Somewhere along the way, in the 20 years he lived, St.-Sgt. Eitan Barak went from being a rowdy, mischievous little boy to a loving brother and son, a top-notch cook, a brave and determined combat soldier and a man to admire.
That was how his sister Noa described him at his funeral in Herzliya on Sunday, saying that in such a sad time she chose to focus on “optimistic, funny things, just like you would have wanted.”
“You were a little bandit as a kid, and when you were brought into the world I was sure it was to make your older sister crazy,” Noa said, and described how Eitan “went from being the most mischievous little boy in Israel,” to a great man.
She described the night that their father picked him up at the local community center and stepped out of the car for a moment, only to turn around and see the car rolling down the street as Eitan put it into gear.
She explained how he’d make meals out of the barest of scraps from the kitchen, and how when the female cousins and his big sister were watching Desperate Housewives he came and lay on a blanket and watch the show with them even though he wasn’t a fan, just to spend time with them.
“My beautiful, magical man” Noa said of her fallen brother, and closed by asking for everyone he loved to remember him and continue to be inspired by him.
Barak was killed at around 3 a.m. on Friday morning, only a few hours after the ground operation in the Gaza Strip began. A fighter in the Nahal Brigade, he was killed in fighting with Hamas gunmen in north Gaza, and taken to Barzilai Hospital in Ashkelon, where he was pronounced dead. He was the first of the 18 IDF fatalities since the ground operation began on Thursday night.
Among the hundreds of mourners at the military cemetery in Herzliya on Sunday afternoon were friends and loved ones, as well as his friends from the army. Before the ceremony started, a speaker took to the podium and gave instructions for what to do in case of a rocket siren, saying that the family members closest to the grave should lay down where they are, and those further out should get to cover if they were far enough back.
Lt.-Col. Roi Sheetrit from the Nahal Brigade said that he came back from the front to salute Barak at his funeral, saying “you performed like a hero, and fought until you couldn’t any longer.” He said that he was impressed by how Barak managed to win the hearts of his fellow troops.
Among the mourners were relatives of Barak’s from France, who eulogized him in French, Hebrew and English.
Both of his grandfathers took to the stage and lauded him together, with one closing the remarks by saying that while “Barak’s world broke just as it was opening up for him,” that he doesn’t think that it was a goodbye ceremony and that “you will always be in our hearts.”

_____

--- WORK REQUEST ---
According to the opening sentence of the funeral report, what did Eitan Barak grow into from a rowdy, mischievous little boy? List each one. Answer using only the funeral report above.

[Stored dataset rows]
_____

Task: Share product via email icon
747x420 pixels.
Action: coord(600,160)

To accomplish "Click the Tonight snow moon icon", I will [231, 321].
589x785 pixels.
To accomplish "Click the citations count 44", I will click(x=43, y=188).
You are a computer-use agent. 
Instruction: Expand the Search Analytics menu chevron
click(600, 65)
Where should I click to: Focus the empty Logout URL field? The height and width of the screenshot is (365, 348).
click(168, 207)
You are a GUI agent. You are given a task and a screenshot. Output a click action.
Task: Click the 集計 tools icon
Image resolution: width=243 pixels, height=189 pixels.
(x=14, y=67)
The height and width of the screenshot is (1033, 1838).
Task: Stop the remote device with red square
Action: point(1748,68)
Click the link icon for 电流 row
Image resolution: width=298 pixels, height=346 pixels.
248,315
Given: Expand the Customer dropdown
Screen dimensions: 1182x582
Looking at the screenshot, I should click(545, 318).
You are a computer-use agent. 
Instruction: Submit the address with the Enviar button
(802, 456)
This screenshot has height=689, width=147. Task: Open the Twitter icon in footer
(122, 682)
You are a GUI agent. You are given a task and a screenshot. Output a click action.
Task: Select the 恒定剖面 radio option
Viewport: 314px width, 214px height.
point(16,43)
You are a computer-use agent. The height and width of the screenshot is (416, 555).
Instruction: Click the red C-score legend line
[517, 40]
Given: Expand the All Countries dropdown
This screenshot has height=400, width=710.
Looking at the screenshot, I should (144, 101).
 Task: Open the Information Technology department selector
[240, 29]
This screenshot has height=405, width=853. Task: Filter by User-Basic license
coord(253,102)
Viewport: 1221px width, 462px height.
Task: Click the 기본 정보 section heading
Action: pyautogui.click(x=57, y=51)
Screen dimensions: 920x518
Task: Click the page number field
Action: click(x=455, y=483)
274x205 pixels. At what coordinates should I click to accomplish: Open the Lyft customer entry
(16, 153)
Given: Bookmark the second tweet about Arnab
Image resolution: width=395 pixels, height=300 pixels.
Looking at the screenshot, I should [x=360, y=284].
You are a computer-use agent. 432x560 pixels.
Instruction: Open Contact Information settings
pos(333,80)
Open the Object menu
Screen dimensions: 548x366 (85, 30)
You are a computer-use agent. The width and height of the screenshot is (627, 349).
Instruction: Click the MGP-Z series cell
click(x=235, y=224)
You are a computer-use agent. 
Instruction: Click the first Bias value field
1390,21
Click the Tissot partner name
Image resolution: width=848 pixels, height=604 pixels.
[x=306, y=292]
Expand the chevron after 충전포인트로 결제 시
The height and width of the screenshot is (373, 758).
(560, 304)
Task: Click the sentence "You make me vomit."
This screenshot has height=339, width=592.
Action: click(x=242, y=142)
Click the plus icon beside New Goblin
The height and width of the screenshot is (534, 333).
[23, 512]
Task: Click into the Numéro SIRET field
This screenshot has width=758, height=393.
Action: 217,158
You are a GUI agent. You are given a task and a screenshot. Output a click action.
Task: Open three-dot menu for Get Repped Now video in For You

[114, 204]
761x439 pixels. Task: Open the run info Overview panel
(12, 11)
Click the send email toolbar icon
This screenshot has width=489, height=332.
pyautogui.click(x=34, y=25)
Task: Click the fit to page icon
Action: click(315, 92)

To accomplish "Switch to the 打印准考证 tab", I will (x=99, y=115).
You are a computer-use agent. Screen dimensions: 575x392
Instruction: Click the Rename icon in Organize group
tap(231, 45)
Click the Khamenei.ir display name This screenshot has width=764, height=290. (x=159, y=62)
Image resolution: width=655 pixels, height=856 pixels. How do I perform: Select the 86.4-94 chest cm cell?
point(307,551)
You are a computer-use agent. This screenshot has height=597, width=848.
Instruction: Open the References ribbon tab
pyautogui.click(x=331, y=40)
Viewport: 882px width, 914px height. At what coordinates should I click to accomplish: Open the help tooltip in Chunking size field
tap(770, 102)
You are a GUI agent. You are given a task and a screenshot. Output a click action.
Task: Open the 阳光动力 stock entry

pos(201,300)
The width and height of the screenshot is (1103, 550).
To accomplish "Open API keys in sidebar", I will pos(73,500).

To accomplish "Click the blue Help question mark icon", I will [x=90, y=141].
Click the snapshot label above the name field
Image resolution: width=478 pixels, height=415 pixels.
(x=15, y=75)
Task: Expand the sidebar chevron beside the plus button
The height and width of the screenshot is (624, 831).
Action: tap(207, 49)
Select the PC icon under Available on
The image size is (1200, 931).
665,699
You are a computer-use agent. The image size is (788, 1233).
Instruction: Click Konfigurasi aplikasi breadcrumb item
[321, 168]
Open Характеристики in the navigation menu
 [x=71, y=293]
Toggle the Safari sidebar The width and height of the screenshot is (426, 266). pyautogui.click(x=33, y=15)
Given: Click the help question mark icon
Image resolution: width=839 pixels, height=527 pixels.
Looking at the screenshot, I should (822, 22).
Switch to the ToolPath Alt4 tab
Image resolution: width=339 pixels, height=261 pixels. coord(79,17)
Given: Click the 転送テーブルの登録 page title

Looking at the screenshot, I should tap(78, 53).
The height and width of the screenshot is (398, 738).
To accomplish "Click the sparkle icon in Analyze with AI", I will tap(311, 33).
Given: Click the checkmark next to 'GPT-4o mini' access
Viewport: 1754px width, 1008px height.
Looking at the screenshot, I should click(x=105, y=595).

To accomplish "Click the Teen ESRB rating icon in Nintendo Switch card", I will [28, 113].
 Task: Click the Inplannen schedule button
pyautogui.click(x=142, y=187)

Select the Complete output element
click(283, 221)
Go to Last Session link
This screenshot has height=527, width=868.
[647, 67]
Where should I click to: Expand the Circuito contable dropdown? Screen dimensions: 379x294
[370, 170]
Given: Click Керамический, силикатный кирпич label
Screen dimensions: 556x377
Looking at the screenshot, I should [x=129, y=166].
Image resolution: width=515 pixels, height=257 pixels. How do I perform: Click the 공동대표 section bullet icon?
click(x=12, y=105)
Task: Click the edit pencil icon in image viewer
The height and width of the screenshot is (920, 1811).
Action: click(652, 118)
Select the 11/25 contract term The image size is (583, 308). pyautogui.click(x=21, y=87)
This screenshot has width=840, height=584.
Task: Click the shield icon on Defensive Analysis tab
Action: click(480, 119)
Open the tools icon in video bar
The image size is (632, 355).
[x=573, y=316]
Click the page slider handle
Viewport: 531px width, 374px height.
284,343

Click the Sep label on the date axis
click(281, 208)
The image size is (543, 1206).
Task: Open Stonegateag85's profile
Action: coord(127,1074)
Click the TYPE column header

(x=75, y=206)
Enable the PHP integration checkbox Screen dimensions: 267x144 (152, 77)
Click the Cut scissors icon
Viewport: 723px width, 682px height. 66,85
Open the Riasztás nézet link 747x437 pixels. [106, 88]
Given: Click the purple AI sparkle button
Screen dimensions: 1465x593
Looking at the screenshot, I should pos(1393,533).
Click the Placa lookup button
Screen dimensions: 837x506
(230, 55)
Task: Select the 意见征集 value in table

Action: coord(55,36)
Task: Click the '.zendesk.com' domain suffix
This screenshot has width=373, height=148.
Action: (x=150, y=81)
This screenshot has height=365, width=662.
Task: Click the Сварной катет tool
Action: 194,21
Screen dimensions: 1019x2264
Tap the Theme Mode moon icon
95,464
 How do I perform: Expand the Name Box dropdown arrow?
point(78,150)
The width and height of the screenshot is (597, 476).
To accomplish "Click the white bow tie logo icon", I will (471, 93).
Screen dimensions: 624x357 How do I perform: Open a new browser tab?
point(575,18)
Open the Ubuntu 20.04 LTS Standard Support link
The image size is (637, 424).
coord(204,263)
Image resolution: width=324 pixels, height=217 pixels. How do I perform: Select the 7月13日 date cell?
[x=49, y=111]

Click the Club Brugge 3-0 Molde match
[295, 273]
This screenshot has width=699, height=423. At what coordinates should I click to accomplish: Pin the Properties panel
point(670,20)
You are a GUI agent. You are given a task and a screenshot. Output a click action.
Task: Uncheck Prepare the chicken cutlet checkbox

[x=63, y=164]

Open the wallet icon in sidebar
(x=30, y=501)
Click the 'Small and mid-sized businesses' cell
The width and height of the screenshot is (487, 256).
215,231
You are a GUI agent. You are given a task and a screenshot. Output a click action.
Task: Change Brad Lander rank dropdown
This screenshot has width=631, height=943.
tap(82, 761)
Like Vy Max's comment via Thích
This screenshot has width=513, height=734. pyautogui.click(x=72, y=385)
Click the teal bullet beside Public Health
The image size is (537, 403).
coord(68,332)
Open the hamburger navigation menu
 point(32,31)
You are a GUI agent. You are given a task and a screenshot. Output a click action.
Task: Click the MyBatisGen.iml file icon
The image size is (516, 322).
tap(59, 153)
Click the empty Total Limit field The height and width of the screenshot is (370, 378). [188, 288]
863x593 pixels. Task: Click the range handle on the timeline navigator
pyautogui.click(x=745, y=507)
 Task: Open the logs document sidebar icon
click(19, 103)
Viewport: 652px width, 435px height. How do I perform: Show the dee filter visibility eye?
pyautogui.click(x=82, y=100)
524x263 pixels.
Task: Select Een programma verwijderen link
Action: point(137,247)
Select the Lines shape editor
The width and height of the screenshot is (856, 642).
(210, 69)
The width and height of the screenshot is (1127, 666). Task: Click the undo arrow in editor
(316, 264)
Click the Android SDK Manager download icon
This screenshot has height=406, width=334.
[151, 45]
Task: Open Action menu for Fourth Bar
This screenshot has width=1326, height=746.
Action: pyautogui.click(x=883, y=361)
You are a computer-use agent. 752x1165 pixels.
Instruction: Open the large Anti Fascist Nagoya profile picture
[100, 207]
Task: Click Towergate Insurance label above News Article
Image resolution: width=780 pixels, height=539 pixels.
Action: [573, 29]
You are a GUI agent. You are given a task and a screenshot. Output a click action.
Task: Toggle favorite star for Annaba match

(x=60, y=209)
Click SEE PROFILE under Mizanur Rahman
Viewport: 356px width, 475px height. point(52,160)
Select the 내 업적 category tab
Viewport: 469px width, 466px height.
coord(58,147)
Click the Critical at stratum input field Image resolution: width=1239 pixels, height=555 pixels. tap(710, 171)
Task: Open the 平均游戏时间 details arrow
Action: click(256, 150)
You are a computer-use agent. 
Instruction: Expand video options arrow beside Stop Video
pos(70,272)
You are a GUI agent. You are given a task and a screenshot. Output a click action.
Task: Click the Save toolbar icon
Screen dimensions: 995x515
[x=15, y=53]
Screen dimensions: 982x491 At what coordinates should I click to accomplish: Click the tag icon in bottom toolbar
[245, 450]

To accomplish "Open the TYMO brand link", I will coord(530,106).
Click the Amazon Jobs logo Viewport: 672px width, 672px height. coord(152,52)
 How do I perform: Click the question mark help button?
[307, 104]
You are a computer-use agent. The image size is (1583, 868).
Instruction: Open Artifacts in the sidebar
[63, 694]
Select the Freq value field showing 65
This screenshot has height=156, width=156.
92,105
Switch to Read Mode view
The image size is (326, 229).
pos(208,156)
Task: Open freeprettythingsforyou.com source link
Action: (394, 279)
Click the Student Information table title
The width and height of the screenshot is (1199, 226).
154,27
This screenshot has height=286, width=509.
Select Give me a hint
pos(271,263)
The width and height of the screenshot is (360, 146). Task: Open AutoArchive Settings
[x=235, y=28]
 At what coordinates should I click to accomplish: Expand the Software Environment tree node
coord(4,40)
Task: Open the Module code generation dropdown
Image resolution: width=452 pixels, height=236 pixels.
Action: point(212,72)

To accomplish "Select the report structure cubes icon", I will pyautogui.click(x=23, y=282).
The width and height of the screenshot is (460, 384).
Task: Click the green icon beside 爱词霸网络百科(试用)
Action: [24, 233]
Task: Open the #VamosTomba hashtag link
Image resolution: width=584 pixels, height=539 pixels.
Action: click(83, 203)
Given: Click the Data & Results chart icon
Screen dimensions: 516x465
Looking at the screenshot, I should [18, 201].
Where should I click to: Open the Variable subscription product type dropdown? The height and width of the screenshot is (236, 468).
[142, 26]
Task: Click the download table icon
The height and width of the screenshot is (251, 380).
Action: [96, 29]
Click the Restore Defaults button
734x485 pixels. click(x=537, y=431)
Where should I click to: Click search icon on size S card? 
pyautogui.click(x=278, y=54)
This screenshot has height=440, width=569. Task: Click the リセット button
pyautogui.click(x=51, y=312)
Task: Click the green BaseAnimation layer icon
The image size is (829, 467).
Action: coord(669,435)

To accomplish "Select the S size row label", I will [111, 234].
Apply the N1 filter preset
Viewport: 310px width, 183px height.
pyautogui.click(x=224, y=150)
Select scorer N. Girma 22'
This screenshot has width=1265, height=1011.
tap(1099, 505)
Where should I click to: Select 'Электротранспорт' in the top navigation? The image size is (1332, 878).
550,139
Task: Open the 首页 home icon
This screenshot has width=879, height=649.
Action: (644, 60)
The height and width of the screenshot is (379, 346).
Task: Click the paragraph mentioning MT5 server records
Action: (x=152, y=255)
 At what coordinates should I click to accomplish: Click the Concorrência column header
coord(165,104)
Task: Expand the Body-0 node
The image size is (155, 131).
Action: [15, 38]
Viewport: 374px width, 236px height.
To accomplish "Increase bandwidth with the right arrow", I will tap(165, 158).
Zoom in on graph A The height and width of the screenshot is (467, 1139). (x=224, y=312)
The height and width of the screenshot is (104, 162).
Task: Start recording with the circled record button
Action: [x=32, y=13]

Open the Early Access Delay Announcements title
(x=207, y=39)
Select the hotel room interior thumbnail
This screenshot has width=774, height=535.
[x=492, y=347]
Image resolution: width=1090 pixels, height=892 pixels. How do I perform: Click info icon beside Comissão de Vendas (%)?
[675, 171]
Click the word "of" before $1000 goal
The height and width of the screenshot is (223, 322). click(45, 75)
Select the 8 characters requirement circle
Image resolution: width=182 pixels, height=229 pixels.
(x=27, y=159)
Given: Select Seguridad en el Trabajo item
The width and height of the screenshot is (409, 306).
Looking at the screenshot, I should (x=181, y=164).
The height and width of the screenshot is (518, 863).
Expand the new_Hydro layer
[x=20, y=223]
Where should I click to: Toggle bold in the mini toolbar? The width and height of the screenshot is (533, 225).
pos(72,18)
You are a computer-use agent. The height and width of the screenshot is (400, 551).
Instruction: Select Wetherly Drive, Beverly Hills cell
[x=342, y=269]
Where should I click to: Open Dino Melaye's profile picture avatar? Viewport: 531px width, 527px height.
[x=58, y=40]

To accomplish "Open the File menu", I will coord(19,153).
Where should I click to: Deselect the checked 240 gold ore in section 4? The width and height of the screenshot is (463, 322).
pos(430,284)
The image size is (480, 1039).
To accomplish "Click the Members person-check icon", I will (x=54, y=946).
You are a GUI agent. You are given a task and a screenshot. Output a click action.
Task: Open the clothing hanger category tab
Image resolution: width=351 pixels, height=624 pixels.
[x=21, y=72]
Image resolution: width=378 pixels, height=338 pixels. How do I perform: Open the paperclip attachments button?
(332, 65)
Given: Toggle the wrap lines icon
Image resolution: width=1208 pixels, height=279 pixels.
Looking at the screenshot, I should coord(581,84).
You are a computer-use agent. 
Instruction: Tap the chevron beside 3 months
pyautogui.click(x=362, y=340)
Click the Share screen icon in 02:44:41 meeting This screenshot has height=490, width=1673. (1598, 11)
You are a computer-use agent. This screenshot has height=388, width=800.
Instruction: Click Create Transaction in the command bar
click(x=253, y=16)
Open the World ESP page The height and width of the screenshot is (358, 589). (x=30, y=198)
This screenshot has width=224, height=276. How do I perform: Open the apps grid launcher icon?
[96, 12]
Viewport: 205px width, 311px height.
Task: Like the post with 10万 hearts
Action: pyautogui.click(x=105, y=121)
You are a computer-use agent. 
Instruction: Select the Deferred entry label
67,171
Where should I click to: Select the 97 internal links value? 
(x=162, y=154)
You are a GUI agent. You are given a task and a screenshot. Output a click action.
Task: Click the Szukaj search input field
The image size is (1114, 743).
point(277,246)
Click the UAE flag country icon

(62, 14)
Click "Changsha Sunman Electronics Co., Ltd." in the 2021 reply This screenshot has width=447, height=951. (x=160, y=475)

_____

--- SOLUTION ---
- a loving brother and son
- a top-notch cook
- a brave and determined combat soldier
- a man to admire